• [Data section]
--------------------------------
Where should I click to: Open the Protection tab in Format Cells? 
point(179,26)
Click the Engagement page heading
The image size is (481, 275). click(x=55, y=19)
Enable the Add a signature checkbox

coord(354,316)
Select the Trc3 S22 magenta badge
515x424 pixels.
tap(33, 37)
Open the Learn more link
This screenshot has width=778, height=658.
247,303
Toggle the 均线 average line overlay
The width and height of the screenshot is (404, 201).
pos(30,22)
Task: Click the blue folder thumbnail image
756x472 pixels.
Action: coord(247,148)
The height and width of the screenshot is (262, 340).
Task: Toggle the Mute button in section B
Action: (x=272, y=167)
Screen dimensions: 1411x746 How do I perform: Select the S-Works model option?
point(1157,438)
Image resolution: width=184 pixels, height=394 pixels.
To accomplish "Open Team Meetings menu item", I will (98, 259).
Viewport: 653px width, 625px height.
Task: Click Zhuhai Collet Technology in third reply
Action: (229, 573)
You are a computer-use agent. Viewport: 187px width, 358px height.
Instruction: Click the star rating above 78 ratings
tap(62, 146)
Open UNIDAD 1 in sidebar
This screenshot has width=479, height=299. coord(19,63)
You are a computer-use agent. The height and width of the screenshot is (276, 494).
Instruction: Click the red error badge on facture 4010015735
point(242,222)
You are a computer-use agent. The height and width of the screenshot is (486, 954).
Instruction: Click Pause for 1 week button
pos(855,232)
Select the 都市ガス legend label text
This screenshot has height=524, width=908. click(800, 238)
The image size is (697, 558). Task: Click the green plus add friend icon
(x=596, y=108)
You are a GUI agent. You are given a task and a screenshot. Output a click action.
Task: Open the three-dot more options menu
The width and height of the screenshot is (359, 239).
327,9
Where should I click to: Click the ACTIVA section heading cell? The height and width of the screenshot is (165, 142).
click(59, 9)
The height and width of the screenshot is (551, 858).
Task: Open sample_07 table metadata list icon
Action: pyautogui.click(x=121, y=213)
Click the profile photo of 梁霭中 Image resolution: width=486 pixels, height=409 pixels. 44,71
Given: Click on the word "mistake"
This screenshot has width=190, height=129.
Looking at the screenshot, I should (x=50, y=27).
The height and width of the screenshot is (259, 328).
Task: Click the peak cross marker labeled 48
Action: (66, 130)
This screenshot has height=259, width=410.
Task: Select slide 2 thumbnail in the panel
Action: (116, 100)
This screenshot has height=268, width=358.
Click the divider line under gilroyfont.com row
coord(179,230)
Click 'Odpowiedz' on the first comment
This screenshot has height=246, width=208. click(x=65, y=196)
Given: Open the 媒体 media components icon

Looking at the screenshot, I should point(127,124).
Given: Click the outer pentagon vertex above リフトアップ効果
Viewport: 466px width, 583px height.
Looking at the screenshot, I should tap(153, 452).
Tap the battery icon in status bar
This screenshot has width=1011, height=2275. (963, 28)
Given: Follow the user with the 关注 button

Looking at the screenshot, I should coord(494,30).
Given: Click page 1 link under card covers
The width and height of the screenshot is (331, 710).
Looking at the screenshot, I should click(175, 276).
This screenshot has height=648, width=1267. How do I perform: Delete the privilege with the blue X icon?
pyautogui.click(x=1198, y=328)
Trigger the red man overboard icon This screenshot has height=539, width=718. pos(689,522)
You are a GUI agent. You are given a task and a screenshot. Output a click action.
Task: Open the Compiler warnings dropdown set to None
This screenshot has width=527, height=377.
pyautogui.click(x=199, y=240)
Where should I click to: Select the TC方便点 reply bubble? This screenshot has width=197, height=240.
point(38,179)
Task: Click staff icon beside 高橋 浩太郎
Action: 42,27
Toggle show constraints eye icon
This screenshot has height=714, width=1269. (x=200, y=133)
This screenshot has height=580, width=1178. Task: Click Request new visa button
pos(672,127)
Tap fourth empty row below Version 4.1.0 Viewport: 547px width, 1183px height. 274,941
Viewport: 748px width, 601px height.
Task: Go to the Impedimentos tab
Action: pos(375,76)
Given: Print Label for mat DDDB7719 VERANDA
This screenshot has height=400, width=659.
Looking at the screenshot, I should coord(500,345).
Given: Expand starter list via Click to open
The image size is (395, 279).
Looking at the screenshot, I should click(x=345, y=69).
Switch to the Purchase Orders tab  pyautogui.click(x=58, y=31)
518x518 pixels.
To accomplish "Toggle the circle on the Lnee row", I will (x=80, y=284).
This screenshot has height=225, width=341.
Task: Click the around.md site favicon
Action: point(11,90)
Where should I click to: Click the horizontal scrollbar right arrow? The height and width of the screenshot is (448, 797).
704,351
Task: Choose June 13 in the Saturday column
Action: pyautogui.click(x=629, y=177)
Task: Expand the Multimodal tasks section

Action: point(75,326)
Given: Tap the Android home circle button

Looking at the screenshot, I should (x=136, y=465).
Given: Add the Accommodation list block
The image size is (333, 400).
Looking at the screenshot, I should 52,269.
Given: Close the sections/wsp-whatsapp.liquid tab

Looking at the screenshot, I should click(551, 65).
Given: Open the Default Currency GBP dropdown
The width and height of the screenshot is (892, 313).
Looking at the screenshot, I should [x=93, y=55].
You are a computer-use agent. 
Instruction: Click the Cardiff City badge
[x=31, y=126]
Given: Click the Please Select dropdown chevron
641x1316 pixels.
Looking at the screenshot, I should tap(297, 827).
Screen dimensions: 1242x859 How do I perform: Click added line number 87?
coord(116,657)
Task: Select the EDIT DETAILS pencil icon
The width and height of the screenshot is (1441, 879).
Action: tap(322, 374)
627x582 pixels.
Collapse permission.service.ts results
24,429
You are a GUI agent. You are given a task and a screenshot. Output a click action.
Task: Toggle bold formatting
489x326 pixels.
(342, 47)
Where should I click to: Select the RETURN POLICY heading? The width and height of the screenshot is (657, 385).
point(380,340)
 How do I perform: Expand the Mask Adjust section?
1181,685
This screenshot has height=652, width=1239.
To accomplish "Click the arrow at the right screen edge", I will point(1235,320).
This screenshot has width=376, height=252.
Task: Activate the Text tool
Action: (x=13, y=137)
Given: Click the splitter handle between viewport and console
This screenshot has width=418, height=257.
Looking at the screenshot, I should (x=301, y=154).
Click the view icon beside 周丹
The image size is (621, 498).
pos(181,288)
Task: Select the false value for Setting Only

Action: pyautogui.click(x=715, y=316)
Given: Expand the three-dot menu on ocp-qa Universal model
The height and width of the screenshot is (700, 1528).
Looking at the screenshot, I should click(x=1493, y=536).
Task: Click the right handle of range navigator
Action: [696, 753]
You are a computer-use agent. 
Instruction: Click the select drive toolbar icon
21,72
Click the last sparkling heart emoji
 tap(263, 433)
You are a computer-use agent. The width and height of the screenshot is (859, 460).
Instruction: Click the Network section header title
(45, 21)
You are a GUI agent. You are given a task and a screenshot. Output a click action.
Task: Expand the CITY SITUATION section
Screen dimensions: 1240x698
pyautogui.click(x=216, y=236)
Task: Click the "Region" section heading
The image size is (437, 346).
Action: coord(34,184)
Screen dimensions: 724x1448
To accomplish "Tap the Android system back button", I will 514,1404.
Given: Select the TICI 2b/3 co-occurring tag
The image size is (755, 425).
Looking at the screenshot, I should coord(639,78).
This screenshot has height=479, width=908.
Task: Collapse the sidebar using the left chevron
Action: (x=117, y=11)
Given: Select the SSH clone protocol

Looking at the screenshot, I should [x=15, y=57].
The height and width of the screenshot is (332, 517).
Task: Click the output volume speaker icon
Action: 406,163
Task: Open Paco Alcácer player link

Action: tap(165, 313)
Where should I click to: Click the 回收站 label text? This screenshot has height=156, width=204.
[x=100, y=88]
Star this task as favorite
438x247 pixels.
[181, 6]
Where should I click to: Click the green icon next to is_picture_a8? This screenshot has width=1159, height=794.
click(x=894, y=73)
--------------------------------
• [Task to carry out]
Type the entries out again so that they match exactly.

• [Response]
Where should I click to: Open the Protection tab in Format Cells? 
point(179,26)
Click the Engagement page heading
The image size is (481, 275). click(x=55, y=19)
Enable the Add a signature checkbox

coord(354,316)
Select the Trc3 S22 magenta badge
515x424 pixels.
tap(33, 37)
Open the Learn more link
This screenshot has width=778, height=658.
247,303
Toggle the 均线 average line overlay
The width and height of the screenshot is (404, 201).
pos(30,22)
Task: Click the blue folder thumbnail image
756x472 pixels.
Action: coord(247,148)
The height and width of the screenshot is (262, 340).
Task: Toggle the Mute button in section B
Action: (x=272, y=167)
Screen dimensions: 1411x746 How do I perform: Select the S-Works model option?
point(1157,438)
Image resolution: width=184 pixels, height=394 pixels.
To accomplish "Open Team Meetings menu item", I will (98, 259).
Viewport: 653px width, 625px height.
Task: Click Zhuhai Collet Technology in third reply
Action: (229, 573)
You are a computer-use agent. Viewport: 187px width, 358px height.
Instruction: Click the star rating above 78 ratings
tap(62, 146)
Open UNIDAD 1 in sidebar
This screenshot has width=479, height=299. coord(19,63)
You are a computer-use agent. The height and width of the screenshot is (276, 494).
Instruction: Click the red error badge on facture 4010015735
point(242,222)
You are a computer-use agent. The height and width of the screenshot is (486, 954).
Instruction: Click Pause for 1 week button
pos(855,232)
Select the 都市ガス legend label text
This screenshot has height=524, width=908. click(800, 238)
The image size is (697, 558). Task: Click the green plus add friend icon
(x=596, y=108)
You are a GUI agent. You are given a task and a screenshot. Output a click action.
Task: Open the three-dot more options menu
The width and height of the screenshot is (359, 239).
327,9
Where should I click to: Click the ACTIVA section heading cell? The height and width of the screenshot is (165, 142).
click(59, 9)
The height and width of the screenshot is (551, 858).
Task: Open sample_07 table metadata list icon
Action: pyautogui.click(x=121, y=213)
Click the profile photo of 梁霭中 Image resolution: width=486 pixels, height=409 pixels. 44,71
Given: Click on the word "mistake"
This screenshot has width=190, height=129.
Looking at the screenshot, I should (x=50, y=27).
The height and width of the screenshot is (259, 328).
Task: Click the peak cross marker labeled 48
Action: (66, 130)
This screenshot has height=259, width=410.
Task: Select slide 2 thumbnail in the panel
Action: (116, 100)
This screenshot has height=268, width=358.
Click the divider line under gilroyfont.com row
coord(179,230)
Click 'Odpowiedz' on the first comment
This screenshot has height=246, width=208. click(x=65, y=196)
Given: Open the 媒体 media components icon

Looking at the screenshot, I should point(127,124).
Given: Click the outer pentagon vertex above リフトアップ効果
Viewport: 466px width, 583px height.
Looking at the screenshot, I should tap(153, 452).
Tap the battery icon in status bar
This screenshot has width=1011, height=2275. (963, 28)
Given: Follow the user with the 关注 button

Looking at the screenshot, I should coord(494,30).
Given: Click page 1 link under card covers
The width and height of the screenshot is (331, 710).
Looking at the screenshot, I should click(175, 276).
This screenshot has height=648, width=1267. How do I perform: Delete the privilege with the blue X icon?
pyautogui.click(x=1198, y=328)
Trigger the red man overboard icon This screenshot has height=539, width=718. pos(689,522)
You are a GUI agent. You are given a task and a screenshot. Output a click action.
Task: Open the Compiler warnings dropdown set to None
This screenshot has width=527, height=377.
pyautogui.click(x=199, y=240)
Where should I click to: Select the TC方便点 reply bubble? This screenshot has width=197, height=240.
point(38,179)
Task: Click staff icon beside 高橋 浩太郎
Action: 42,27
Toggle show constraints eye icon
This screenshot has height=714, width=1269. (x=200, y=133)
This screenshot has height=580, width=1178. Task: Click Request new visa button
pos(672,127)
Tap fourth empty row below Version 4.1.0 Viewport: 547px width, 1183px height. 274,941
Viewport: 748px width, 601px height.
Task: Go to the Impedimentos tab
Action: pos(375,76)
Given: Print Label for mat DDDB7719 VERANDA
This screenshot has height=400, width=659.
Looking at the screenshot, I should coord(500,345).
Given: Expand starter list via Click to open
The image size is (395, 279).
Looking at the screenshot, I should click(x=345, y=69).
Switch to the Purchase Orders tab  pyautogui.click(x=58, y=31)
518x518 pixels.
To accomplish "Toggle the circle on the Lnee row", I will (x=80, y=284).
This screenshot has height=225, width=341.
Task: Click the around.md site favicon
Action: point(11,90)
Where should I click to: Click the horizontal scrollbar right arrow? The height and width of the screenshot is (448, 797).
704,351
Task: Choose June 13 in the Saturday column
Action: pyautogui.click(x=629, y=177)
Task: Expand the Multimodal tasks section

Action: point(75,326)
Given: Tap the Android home circle button

Looking at the screenshot, I should (x=136, y=465).
Given: Add the Accommodation list block
The image size is (333, 400).
Looking at the screenshot, I should 52,269.
Given: Close the sections/wsp-whatsapp.liquid tab

Looking at the screenshot, I should click(551, 65).
Given: Open the Default Currency GBP dropdown
The width and height of the screenshot is (892, 313).
Looking at the screenshot, I should [x=93, y=55].
You are a computer-use agent. 
Instruction: Click the Cardiff City badge
[x=31, y=126]
Given: Click the Please Select dropdown chevron
641x1316 pixels.
Looking at the screenshot, I should tap(297, 827).
Screen dimensions: 1242x859 How do I perform: Click added line number 87?
coord(116,657)
Task: Select the EDIT DETAILS pencil icon
The width and height of the screenshot is (1441, 879).
Action: tap(322, 374)
627x582 pixels.
Collapse permission.service.ts results
24,429
You are a GUI agent. You are given a task and a screenshot. Output a click action.
Task: Toggle bold formatting
489x326 pixels.
(342, 47)
Where should I click to: Select the RETURN POLICY heading? The width and height of the screenshot is (657, 385).
point(380,340)
 How do I perform: Expand the Mask Adjust section?
1181,685
This screenshot has height=652, width=1239.
To accomplish "Click the arrow at the right screen edge", I will point(1235,320).
This screenshot has width=376, height=252.
Task: Activate the Text tool
Action: (x=13, y=137)
Given: Click the splitter handle between viewport and console
This screenshot has width=418, height=257.
Looking at the screenshot, I should (x=301, y=154).
Click the view icon beside 周丹
The image size is (621, 498).
pos(181,288)
Task: Select the false value for Setting Only

Action: pyautogui.click(x=715, y=316)
Given: Expand the three-dot menu on ocp-qa Universal model
The height and width of the screenshot is (700, 1528).
Looking at the screenshot, I should click(x=1493, y=536).
Task: Click the right handle of range navigator
Action: [696, 753]
You are a computer-use agent. 
Instruction: Click the select drive toolbar icon
21,72
Click the last sparkling heart emoji
 tap(263, 433)
You are a computer-use agent. The width and height of the screenshot is (859, 460).
Instruction: Click the Network section header title
(45, 21)
You are a GUI agent. You are given a task and a screenshot. Output a click action.
Task: Expand the CITY SITUATION section
Screen dimensions: 1240x698
pyautogui.click(x=216, y=236)
Task: Click the "Region" section heading
The image size is (437, 346).
Action: coord(34,184)
Screen dimensions: 724x1448
To accomplish "Tap the Android system back button", I will 514,1404.
Given: Select the TICI 2b/3 co-occurring tag
The image size is (755, 425).
Looking at the screenshot, I should coord(639,78).
This screenshot has height=479, width=908.
Task: Collapse the sidebar using the left chevron
Action: (x=117, y=11)
Given: Select the SSH clone protocol

Looking at the screenshot, I should [x=15, y=57].
The height and width of the screenshot is (332, 517).
Task: Click the output volume speaker icon
Action: 406,163
Task: Open Paco Alcácer player link

Action: tap(165, 313)
Where should I click to: Click the 回收站 label text? This screenshot has height=156, width=204.
[x=100, y=88]
Star this task as favorite
438x247 pixels.
[181, 6]
Where should I click to: Click the green icon next to is_picture_a8? This screenshot has width=1159, height=794.
click(x=894, y=73)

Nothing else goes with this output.